↓

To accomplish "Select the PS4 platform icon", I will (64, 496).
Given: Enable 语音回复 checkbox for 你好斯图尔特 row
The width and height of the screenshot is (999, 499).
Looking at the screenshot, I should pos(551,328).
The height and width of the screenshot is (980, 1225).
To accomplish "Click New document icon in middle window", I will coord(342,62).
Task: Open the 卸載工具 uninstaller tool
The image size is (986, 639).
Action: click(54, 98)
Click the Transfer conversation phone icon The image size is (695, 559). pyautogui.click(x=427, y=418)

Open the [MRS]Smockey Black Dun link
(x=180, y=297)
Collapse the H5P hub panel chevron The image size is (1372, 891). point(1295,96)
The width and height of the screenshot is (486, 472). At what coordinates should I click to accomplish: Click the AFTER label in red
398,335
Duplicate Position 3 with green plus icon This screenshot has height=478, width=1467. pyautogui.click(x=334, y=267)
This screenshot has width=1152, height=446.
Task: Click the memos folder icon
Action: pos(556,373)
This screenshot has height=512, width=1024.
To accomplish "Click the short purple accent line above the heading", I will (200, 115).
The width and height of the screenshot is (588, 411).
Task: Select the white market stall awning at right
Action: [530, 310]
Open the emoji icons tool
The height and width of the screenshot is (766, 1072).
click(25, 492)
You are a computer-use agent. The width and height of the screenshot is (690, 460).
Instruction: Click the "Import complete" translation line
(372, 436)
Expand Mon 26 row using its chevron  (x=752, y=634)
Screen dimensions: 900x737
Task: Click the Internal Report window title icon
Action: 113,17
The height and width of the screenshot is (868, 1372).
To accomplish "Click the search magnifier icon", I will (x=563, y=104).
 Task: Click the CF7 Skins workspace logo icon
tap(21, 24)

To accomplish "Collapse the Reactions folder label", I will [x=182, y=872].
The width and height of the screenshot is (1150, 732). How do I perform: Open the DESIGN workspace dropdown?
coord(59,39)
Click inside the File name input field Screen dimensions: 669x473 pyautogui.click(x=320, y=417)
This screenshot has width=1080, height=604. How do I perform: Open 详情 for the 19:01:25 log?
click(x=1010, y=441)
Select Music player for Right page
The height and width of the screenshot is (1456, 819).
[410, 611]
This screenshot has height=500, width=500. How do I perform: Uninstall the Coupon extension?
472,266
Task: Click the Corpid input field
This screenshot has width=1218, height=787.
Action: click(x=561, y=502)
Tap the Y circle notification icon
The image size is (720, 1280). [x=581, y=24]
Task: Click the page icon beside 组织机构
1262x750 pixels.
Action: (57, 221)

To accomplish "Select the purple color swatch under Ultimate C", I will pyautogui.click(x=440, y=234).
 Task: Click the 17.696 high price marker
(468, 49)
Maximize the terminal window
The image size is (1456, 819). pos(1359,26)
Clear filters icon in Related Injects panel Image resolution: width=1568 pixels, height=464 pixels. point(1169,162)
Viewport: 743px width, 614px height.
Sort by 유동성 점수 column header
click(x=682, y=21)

↑

AIM OF THE TASK
Could you return exactly the stretch of the data above that starts at the line with "Click the Transfer" and ends at the line with "Collapse the H5P", both lines included?

YOUR RESPONSE
Click the Transfer conversation phone icon The image size is (695, 559). pyautogui.click(x=427, y=418)

Open the [MRS]Smockey Black Dun link
(x=180, y=297)
Collapse the H5P hub panel chevron The image size is (1372, 891). point(1295,96)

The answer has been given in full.